Quem não preencheu o Carnê-Leão ainda pode regularizar a situação, já que o próprio programa da Receita calcula o imposto devido na declaração anual. Também é possível deduzir despesas relacionadas ao imóvel, como IPTU, condomínio e taxa de administração da imobiliária, desde que os comprovantes sejam guardados.
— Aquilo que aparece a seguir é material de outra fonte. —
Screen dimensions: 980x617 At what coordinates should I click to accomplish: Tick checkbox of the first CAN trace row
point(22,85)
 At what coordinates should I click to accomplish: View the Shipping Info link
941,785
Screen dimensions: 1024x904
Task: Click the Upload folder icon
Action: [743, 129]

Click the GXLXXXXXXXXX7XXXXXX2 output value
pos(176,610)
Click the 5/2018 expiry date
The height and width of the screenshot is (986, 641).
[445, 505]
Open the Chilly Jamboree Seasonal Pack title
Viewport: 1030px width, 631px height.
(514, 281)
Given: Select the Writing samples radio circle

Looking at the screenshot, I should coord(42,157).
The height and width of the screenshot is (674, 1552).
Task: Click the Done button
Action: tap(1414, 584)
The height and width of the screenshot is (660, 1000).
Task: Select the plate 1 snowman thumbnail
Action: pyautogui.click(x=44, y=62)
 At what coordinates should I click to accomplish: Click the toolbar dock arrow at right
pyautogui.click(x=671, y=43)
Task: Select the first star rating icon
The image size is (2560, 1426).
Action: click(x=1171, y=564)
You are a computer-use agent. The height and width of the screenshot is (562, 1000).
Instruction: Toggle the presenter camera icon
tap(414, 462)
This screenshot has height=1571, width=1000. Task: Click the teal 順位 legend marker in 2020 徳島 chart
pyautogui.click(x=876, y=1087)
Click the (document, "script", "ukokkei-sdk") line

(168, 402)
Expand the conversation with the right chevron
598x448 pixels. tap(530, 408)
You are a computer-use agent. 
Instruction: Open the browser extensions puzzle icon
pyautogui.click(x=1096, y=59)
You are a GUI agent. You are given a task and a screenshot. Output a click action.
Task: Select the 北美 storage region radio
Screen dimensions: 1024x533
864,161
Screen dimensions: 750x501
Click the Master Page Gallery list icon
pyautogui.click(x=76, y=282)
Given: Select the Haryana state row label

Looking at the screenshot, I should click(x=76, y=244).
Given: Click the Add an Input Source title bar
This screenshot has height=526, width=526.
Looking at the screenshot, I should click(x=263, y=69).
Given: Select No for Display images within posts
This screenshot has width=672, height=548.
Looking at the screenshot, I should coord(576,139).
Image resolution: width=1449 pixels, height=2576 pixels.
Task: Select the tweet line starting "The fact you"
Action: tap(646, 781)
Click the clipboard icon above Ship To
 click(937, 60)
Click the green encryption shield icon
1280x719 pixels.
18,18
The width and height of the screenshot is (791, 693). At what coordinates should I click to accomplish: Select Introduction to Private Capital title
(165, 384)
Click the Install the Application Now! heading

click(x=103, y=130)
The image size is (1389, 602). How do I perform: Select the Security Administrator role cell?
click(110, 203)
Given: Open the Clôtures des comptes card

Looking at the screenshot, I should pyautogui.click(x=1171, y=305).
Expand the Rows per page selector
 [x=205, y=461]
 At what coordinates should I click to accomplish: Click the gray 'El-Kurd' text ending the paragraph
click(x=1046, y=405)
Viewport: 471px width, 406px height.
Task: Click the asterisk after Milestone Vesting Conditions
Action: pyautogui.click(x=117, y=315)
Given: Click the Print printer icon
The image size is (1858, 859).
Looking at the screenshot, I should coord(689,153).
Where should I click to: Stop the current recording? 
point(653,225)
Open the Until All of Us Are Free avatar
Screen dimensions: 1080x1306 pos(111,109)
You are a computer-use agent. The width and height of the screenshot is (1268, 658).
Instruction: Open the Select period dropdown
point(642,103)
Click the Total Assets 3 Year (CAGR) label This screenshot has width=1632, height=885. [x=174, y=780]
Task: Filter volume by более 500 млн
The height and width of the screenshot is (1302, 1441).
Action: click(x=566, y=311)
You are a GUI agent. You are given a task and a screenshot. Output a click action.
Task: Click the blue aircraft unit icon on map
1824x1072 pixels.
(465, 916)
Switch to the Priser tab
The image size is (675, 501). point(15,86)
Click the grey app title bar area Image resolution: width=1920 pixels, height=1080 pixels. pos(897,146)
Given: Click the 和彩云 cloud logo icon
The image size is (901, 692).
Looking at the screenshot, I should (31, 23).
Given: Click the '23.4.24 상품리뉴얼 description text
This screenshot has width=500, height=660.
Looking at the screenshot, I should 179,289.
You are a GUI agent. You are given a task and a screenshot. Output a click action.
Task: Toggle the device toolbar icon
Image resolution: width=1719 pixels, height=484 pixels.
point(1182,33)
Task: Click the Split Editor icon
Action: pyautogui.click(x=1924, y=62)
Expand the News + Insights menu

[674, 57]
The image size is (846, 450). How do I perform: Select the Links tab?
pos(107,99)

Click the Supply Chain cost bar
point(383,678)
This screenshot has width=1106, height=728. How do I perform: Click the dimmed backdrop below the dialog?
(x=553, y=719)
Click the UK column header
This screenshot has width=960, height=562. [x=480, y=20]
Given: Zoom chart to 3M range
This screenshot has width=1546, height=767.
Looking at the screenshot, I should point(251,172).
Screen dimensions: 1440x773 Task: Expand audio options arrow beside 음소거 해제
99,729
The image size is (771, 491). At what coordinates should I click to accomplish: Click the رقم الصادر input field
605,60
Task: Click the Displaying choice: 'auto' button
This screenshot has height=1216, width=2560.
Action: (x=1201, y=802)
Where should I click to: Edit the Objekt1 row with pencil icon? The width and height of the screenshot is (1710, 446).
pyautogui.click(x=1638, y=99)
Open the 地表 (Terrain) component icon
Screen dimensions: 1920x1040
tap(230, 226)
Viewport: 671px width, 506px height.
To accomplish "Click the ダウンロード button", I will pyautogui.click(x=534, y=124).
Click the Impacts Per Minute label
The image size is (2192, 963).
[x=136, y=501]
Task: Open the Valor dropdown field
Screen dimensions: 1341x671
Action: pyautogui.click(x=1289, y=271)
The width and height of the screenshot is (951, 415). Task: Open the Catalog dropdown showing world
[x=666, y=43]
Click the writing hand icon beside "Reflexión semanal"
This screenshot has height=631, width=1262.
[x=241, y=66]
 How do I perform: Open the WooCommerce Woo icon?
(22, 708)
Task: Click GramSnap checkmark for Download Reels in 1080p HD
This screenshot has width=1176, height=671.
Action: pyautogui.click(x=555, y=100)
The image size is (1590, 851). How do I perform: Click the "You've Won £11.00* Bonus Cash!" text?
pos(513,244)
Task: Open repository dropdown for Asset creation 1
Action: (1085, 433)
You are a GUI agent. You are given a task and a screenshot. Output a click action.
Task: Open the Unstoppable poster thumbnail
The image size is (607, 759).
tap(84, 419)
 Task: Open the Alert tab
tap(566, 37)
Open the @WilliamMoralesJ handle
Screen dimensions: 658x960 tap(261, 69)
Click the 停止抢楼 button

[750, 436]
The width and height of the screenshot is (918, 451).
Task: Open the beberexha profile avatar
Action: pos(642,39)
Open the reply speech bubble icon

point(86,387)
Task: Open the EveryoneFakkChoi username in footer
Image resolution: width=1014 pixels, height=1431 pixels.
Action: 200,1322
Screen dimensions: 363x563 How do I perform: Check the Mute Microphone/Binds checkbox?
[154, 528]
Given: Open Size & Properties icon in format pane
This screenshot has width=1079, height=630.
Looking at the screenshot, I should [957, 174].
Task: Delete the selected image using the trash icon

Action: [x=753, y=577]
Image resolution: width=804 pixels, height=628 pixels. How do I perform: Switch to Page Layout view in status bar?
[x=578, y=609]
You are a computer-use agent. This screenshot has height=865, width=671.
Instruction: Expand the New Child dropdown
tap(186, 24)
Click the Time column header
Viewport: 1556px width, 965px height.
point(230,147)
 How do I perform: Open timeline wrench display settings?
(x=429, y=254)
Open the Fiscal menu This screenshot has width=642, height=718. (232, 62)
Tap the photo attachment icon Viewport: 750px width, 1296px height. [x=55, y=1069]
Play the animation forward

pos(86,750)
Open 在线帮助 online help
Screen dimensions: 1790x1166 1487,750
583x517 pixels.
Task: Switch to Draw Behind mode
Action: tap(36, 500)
Além dos aluguéis, imóveis também precisam ser declarados na ficha “Bens e Direitos” pelo valor de aquisição, incluindo reformas, e não pelo valor de mercado. Imóveis comprados em 2024 devem ter data, valor e forma de pagamento informados. Bens recebidos por herança entram na declaração conforme valor de transmissão, enquanto imóveis recebidos por doação devem seguir o valor registrado no documento de doação.
Na venda de imóveis, é obrigatório declarar a operação. Se houver lucro — ou seja, venda por valor maior que o de compra — pode haver cobrança de imposto com alíquota entre 15% e 22,5%, calculada automaticamente pelo programa da Receita. Há isenção em casos específicos, como vendas abaixo de R$ 440 mil, imóveis adquiridos até 1969 ou quando o valor da venda é usado para comprar outro imóvel em até seis meses.
Imóveis financiados devem ser declarados conforme o valor efetivamente pago até o fim de 2025.